Segundo Wersig e Neveling (1975), na Ciência da Informação, parece existir mais pontos de vista do que pessoas que os expressam. Embora não acrescente muito discutir a substância deles, vale destacar que eles os classificaram em quatro grandes categorias: orientado ao fenômeno informacional, orientado aos meios, orientado à tecnologia e orientado aos fins. Cada um desses pontos de vista está fundamentado em uma visão parcial de uma área específica do conhecimento, que se desenvolvem em abordagens diferentes das questões apontadas como objeto de estudo. De forma mais precisa, essas variantes têm por base conceitos, métodos e teorias diferentes, que resultam em diferentes entendimentos quanto à delimitação do objeto e do campo de estudo.

Esse pluralismo epistemológico pode ser considerado como característico da Ciência da Informação a partir de suas condições e filiações às demais ciências sociais, contudo, não se pode perder de vista que ele dificulta o estabelecimento da identidade disciplinar do campo científico.

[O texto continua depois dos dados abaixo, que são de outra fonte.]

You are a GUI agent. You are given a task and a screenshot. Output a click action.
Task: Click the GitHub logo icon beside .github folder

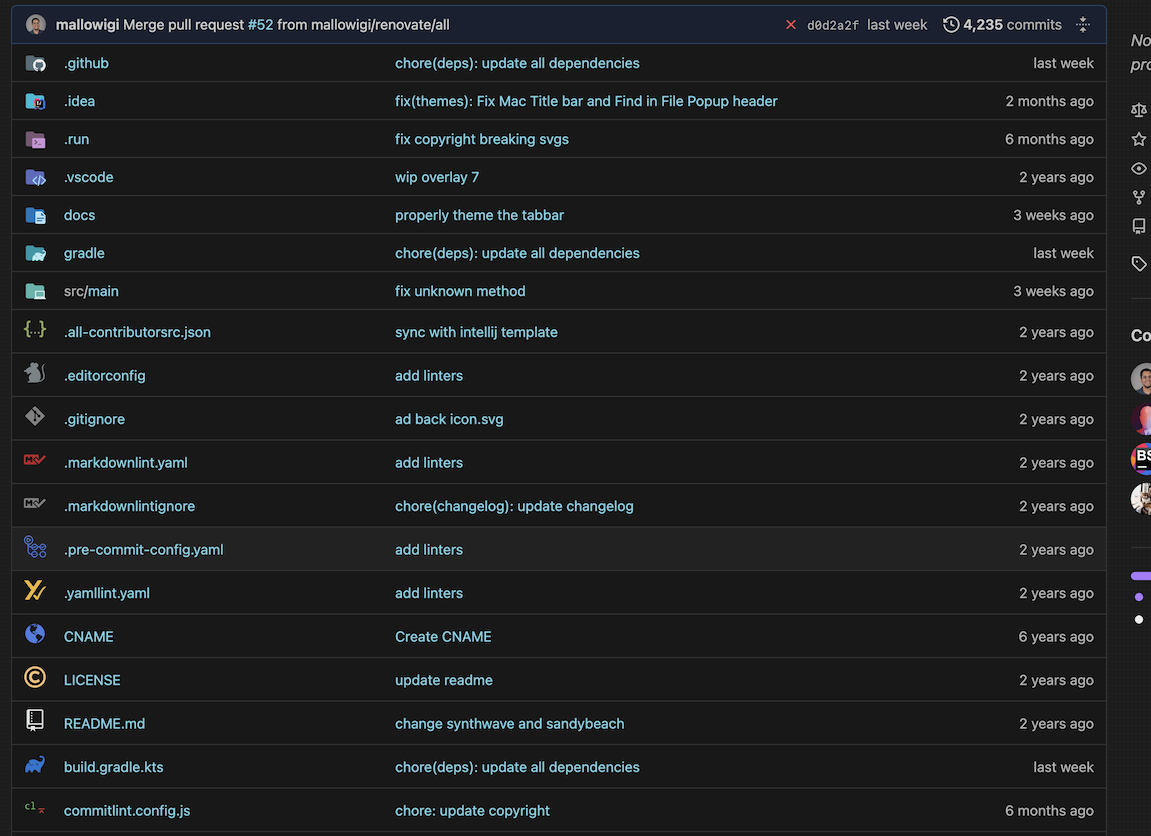(x=34, y=62)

A pesquisa em Ciência da Informação apresentaria um problema particular que podemos identificar de modo quase imediato: Se existe grande diversidade na definição de suas heurísticas afirmativas, as que definem estratégias metodológicas de construção do objeto e que permitem a estabilização acumulativa do domínio, maior é a dificuldade para estabelecer as heurísticas negativas, as que definem o que não poderia ser considerado objeto de conhecimento da Ciência da Informação, condição diferencial que facilita e propicia as relações de conhecimento e complementaridade com outras disciplinas. E isto acontece na Ciência da Informação por um lado, pela referência intrínseca de seu objeto a todos os outros modos de produção de saberes, gerando constantemente novas treliças interdiscursivas, e por outro lado, pela natureza estratificada e poli-epistemológica dos fenômenos ou processos de informação (GONZÁLEZ DE GÓMEZ, 2000, grifo da autora).

Essa dificuldade de definição das heurísticas negativas apontada por González de Gómez (2000) se traduz, por um lado, em entraves no processo seletivo que compõe a base da delimitação e da construção do objeto de estudo e do campo de conhecimento, e,

complementarmente, nas definições em torno da estrutura epistemológica interdisciplinar, em um constante processo recursivo.